I don’t think it was? And the original quotes (looked like ‘scare quotes’ to me) showed the author wasn’t being very solid about it, or maybe even making fun of the idea.

IMO, the only way to ever even attempt to judge these things is in hindsight for the reasons you state.


My dude, people are allowed not to know what phrases mean. It regularly happens to all of us. And it is normally unclear what someone means on HN; usually we're all stirring the tea-leaves from 1-2 paragraphs of text and there are a lot of misunderstandings.

In this case I think he meant that government is taxing people who would avoid using oil and giving money to people who do use oil, distorting the market to use more oil than it would in a counterfactual world where policy was consumption-neutral. But given we're talking about government policy that is far from the only interpretation - in context he might mean a specific area, for example.


>>I think the typical Democrat-Party view that "oil bad" and "oil corrupt" lacks nuance.

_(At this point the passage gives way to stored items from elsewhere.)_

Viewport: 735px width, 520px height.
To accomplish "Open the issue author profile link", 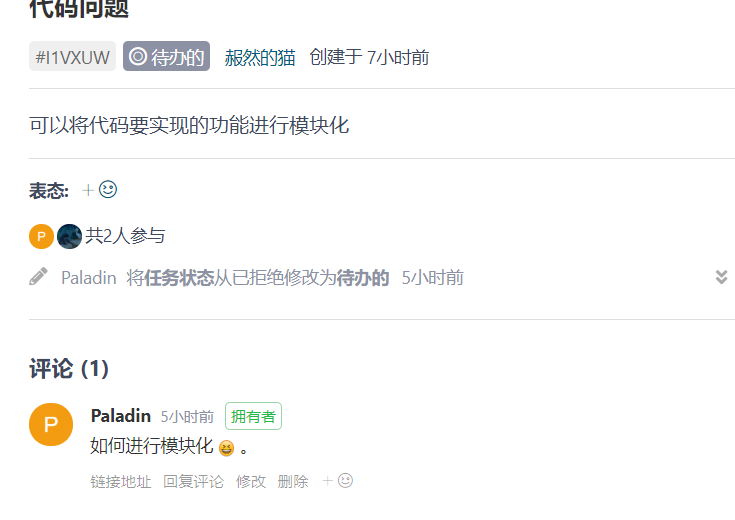I will pyautogui.click(x=260, y=58).
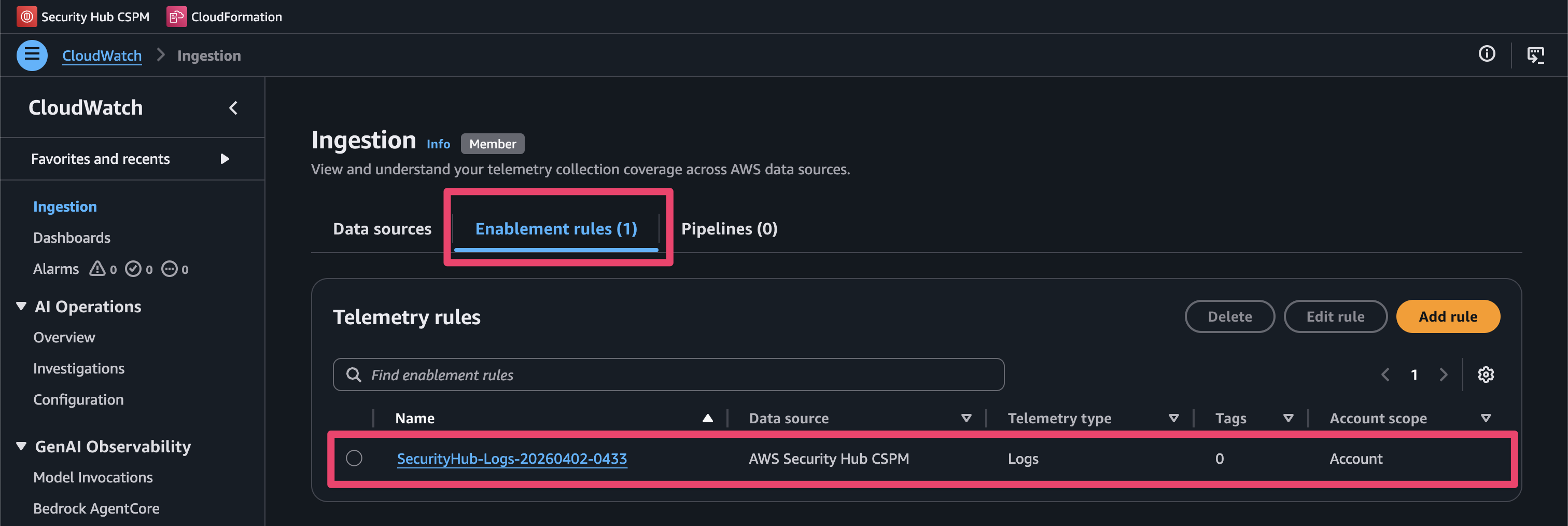Open the Data source column filter dropdown
The width and height of the screenshot is (1568, 526).
(965, 418)
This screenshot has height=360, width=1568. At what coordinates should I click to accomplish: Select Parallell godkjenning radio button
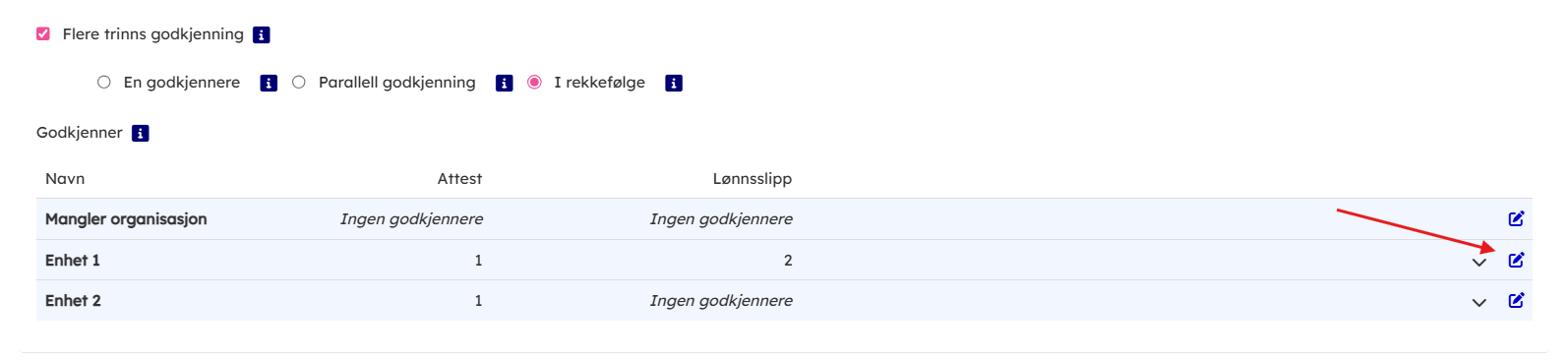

Right. That is why, after 3 years of a Democratic Presidency and Senate, the US is producing more crude oil than any country, ever [0]. /s

If what you said about Democrats had even a shred of validity, that would not happen.

[0] https://www.eia.gov/todayinenergy/detail.php?id=61545


I knew a trader in Texas in the 00’s. Worked with to oil traders. Total hearsay but heard stories from this person of traders in TX calling friends they grew up with who worked in Cushing Ok (large pipeline exchange or w/e the technical term is) to adjust the flows a bit over lunch and then change it back.

So, I believe it


It happens, Enron traders were turning off power plants in California that Enron owned to drive up electricity prices (and cause rolling blackouts). They only got caught after the implosion, i'm sure things like that happen all over the place in many industries.


News article with a more concise telling of this story.:

https://edition.cnn.com/2024/05/02/energy/oil-ceo-opec-scott...


Governments have two broad ways of fighting inflation.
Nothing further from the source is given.